**WHAT TO PRODUCE:** Whatever appears in the records apart from pictures must be reproduced exactly.

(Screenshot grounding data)
════
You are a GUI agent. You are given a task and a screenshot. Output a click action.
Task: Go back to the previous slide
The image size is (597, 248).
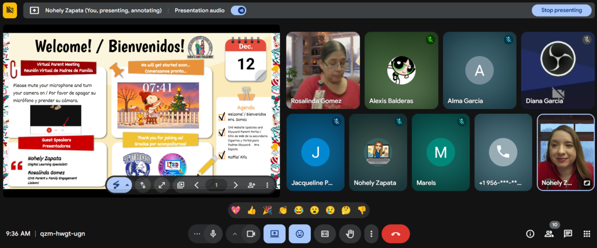click(196, 185)
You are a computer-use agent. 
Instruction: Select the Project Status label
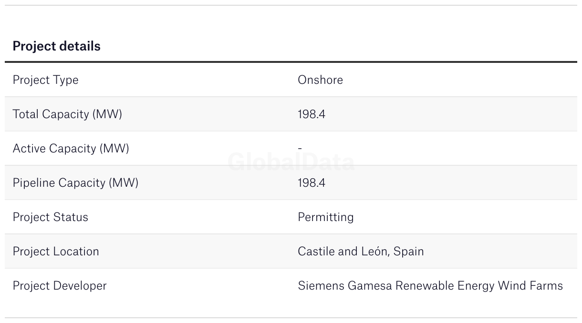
════
**RESPONSE AREA:**
You are a GUI agent. You are given a task and a screenshot. Output a click action.
Task: Go back to the previous slide
The image size is (597, 248).
click(196, 185)
You are a computer-use agent. 
Instruction: Select the Project Status label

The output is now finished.